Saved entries
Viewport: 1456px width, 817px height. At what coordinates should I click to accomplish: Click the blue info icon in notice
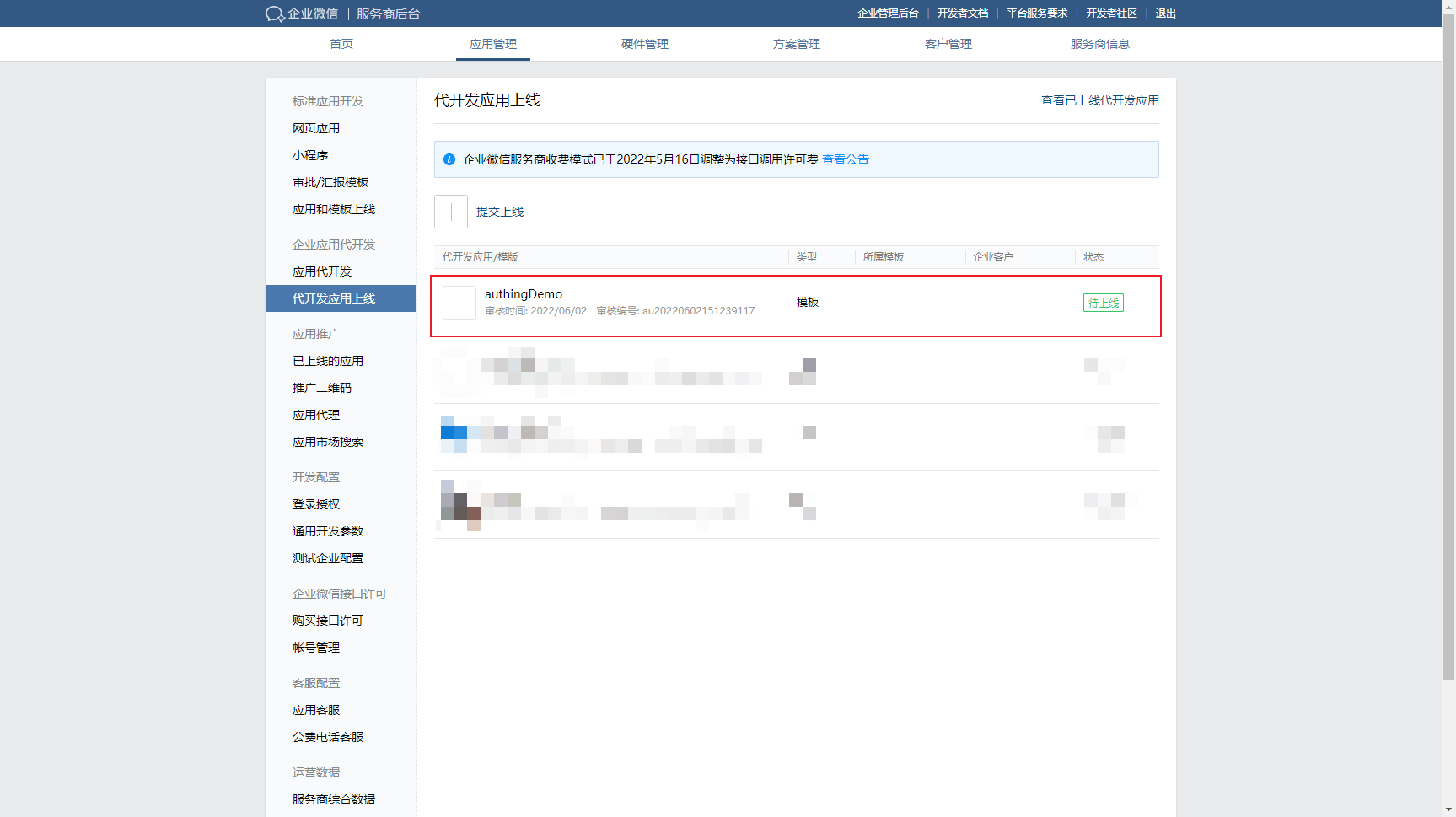[449, 159]
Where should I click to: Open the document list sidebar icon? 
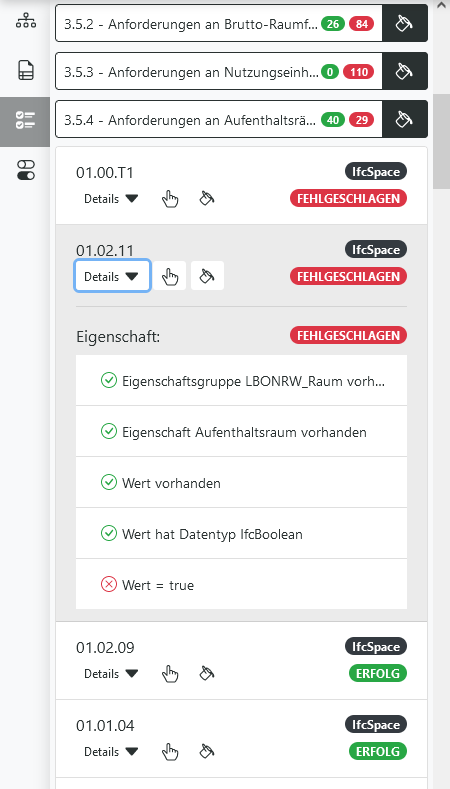25,70
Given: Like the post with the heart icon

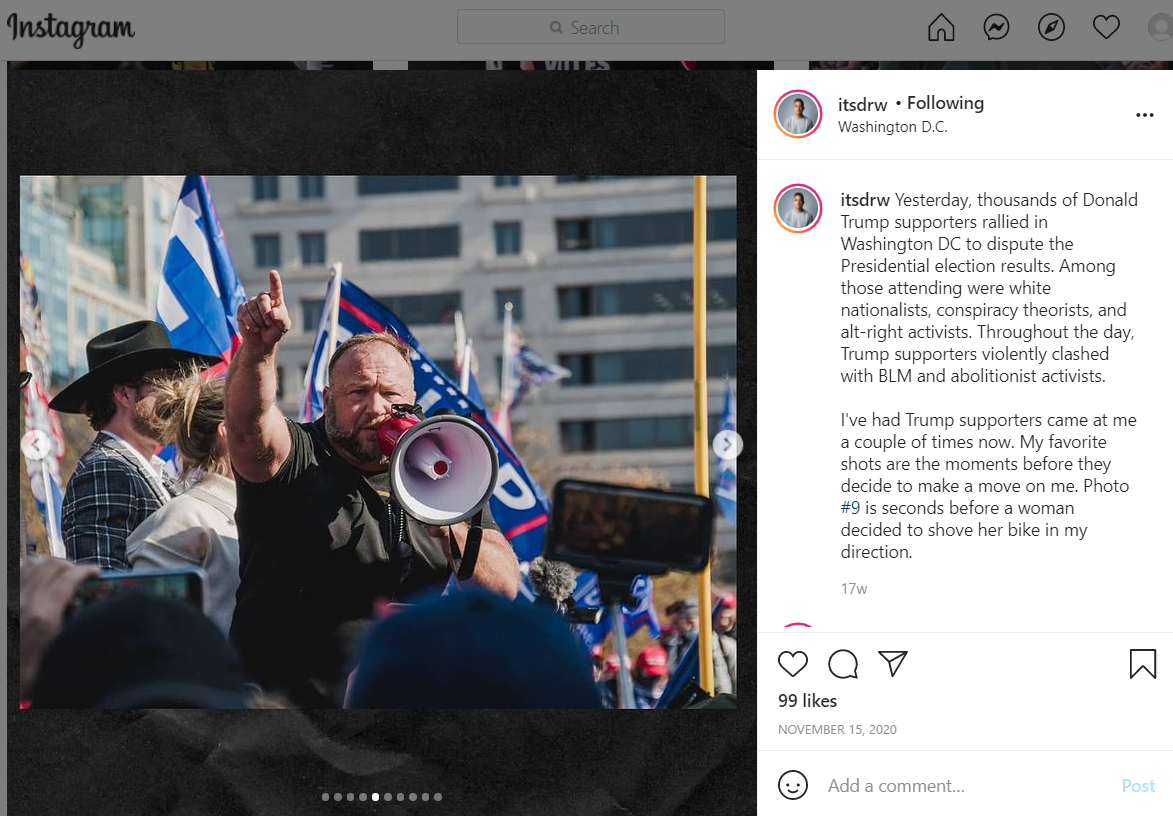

ASSIGNMENT - Please output all of the entries above exactly, but without any picture.

RESPONSE BOX -
Viewport: 1456px width, 817px height. At what coordinates should I click to accomplish: Click the blue info icon in notice
[449, 159]
Where should I click to: Open the document list sidebar icon? 
25,70
Given: Like the post with the heart icon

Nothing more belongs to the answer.